Return all lines of the records that contain the word "input".

<<<<

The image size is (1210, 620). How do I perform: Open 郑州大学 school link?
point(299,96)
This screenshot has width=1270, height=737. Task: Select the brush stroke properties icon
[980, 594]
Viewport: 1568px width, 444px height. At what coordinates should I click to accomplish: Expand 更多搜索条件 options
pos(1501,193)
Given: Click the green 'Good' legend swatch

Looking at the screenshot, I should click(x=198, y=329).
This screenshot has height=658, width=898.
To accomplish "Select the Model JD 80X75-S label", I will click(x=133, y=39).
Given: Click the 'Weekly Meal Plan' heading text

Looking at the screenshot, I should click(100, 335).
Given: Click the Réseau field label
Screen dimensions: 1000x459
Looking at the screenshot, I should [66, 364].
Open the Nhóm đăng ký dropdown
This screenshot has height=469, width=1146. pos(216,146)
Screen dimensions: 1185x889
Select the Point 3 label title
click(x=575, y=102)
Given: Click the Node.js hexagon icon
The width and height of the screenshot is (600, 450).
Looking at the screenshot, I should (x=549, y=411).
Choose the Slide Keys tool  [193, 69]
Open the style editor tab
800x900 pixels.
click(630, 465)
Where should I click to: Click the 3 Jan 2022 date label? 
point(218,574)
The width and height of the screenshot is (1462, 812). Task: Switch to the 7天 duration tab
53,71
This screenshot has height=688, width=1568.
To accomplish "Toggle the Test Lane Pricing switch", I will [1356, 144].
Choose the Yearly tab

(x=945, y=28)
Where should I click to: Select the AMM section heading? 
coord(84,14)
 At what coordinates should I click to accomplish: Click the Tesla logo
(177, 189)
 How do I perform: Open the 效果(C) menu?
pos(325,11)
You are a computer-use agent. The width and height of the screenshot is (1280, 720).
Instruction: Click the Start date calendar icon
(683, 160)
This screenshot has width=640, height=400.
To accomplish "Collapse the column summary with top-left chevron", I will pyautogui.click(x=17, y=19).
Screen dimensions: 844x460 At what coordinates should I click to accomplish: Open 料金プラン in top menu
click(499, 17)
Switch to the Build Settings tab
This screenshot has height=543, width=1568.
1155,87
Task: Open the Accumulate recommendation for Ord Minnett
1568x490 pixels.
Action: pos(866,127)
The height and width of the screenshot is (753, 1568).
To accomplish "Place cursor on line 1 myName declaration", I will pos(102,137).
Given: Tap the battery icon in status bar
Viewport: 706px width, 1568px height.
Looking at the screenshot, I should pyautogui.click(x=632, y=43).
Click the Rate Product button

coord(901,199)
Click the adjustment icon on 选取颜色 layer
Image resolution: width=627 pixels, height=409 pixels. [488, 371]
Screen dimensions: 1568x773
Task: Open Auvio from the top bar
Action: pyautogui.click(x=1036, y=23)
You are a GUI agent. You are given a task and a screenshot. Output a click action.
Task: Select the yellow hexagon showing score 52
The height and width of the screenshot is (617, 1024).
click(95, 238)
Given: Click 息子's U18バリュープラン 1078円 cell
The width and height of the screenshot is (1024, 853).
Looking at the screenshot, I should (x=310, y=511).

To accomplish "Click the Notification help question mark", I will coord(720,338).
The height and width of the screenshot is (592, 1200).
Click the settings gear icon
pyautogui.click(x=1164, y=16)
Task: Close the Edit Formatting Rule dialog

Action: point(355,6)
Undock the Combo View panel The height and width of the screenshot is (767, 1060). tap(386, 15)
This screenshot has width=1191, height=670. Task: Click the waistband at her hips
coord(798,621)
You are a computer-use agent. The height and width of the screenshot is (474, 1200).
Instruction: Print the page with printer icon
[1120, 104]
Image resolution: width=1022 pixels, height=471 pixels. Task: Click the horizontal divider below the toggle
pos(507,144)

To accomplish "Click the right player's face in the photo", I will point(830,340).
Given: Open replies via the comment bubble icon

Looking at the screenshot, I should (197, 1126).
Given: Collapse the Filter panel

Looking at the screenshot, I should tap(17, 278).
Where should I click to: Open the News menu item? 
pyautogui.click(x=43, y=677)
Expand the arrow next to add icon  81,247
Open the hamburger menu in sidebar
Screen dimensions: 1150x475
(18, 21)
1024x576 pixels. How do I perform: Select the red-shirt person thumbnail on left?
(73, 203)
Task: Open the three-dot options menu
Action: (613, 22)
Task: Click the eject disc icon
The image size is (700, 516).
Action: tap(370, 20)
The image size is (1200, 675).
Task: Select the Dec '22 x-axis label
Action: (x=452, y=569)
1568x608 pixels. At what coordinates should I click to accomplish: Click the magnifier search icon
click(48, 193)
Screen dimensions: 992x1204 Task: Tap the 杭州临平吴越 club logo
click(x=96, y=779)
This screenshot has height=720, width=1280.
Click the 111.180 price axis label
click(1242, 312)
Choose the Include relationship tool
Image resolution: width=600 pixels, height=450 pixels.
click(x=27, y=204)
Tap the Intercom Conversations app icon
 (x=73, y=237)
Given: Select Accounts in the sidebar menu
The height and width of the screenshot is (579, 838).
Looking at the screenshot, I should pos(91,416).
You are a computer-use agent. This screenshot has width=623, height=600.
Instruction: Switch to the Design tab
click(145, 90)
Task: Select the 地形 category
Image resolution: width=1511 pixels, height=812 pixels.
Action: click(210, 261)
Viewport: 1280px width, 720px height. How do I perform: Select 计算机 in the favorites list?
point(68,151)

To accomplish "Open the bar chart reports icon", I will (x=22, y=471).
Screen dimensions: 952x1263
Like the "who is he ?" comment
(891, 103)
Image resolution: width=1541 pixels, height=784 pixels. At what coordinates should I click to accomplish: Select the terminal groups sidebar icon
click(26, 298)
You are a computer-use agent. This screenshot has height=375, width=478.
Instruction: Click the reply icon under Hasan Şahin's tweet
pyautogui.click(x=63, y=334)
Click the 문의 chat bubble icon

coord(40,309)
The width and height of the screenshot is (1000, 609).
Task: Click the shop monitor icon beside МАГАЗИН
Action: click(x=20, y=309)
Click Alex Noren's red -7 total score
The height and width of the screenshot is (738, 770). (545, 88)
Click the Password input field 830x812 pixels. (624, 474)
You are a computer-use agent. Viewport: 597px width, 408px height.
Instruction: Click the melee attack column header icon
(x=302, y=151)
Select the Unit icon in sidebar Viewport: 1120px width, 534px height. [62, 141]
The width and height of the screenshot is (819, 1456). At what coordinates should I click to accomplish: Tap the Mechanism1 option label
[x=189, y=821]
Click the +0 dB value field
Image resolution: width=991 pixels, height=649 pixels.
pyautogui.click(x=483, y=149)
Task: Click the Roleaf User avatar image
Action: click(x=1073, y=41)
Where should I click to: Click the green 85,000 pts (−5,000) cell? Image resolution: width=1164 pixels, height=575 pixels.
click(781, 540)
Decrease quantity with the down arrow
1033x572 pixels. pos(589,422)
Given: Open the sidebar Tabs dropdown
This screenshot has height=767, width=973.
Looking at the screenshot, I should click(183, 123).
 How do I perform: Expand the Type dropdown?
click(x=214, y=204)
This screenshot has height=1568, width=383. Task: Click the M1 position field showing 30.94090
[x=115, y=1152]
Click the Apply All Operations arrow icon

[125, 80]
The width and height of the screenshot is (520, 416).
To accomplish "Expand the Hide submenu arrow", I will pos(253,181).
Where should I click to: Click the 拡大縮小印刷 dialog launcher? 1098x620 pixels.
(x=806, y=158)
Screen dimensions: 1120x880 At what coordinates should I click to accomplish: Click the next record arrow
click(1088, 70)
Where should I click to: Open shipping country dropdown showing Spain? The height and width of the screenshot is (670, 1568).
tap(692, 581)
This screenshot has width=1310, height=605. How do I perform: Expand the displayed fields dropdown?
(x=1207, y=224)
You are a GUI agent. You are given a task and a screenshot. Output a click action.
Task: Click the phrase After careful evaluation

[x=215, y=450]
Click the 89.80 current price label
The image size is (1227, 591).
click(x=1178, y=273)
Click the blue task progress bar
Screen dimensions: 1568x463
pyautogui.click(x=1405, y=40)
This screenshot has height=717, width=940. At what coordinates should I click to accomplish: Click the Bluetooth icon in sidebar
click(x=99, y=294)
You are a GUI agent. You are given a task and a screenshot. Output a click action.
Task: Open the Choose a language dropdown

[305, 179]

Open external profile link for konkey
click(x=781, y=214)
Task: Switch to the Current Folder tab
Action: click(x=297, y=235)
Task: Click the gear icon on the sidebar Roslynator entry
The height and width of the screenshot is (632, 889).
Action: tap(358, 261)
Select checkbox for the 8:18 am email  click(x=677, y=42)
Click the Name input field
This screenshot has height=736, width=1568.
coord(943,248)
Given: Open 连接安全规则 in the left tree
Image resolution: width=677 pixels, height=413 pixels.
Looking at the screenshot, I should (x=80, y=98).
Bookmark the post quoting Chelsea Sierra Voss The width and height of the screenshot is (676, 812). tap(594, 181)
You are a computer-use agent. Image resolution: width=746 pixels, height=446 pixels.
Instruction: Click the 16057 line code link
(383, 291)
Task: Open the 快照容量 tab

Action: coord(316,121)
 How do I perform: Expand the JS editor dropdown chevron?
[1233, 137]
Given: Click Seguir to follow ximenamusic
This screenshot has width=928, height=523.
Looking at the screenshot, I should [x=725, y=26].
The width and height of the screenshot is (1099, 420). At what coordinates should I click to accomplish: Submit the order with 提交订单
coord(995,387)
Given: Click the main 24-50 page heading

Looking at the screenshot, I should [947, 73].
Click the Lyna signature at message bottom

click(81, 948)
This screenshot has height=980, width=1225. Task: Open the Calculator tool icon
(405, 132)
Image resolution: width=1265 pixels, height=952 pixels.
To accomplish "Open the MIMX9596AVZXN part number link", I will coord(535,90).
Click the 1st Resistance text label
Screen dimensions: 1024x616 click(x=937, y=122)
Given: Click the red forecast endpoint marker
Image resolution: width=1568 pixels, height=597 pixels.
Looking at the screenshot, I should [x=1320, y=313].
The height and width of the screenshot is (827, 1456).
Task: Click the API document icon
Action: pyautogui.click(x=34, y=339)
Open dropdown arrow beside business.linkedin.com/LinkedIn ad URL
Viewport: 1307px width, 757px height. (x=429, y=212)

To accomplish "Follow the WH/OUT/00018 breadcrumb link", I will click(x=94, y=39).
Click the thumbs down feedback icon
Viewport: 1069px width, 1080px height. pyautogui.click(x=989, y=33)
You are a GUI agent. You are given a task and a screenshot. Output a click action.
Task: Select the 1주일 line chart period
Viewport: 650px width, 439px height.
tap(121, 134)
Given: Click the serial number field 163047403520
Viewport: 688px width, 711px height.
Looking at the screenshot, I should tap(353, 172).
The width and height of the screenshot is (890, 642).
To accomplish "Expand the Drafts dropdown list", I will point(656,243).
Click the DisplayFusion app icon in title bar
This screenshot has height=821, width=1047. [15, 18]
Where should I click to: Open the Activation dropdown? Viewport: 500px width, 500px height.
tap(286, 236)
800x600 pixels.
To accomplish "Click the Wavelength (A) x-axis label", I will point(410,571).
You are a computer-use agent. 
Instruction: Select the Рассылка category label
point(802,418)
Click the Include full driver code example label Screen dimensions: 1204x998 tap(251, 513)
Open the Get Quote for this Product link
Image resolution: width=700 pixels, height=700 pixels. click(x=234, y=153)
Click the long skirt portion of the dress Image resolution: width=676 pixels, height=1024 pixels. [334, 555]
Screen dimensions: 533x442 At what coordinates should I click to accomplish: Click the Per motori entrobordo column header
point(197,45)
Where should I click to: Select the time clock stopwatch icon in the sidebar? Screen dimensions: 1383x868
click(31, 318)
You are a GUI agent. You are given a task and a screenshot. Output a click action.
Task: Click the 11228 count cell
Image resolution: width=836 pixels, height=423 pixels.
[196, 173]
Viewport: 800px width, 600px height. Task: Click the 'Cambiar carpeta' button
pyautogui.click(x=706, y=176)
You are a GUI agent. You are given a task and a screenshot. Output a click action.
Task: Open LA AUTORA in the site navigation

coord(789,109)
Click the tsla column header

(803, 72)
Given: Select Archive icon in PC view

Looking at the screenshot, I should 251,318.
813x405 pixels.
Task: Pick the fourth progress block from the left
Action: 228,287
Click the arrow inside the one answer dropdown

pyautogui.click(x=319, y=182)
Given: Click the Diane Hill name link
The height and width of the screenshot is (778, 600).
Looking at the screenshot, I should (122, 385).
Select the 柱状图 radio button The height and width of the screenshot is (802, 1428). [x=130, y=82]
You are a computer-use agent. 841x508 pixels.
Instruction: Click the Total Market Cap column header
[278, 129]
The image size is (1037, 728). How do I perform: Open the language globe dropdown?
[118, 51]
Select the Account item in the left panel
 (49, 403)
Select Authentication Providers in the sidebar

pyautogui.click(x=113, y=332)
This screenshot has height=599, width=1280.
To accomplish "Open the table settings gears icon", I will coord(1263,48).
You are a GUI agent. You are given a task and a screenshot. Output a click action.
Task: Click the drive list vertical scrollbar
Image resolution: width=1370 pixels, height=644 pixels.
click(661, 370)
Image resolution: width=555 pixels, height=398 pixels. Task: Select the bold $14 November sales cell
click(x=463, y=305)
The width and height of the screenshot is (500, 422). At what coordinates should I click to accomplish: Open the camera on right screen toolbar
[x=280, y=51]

>>>>

• _Solved exercise_
Click the Password input field 830x812 pixels. (624, 474)
Click the Name input field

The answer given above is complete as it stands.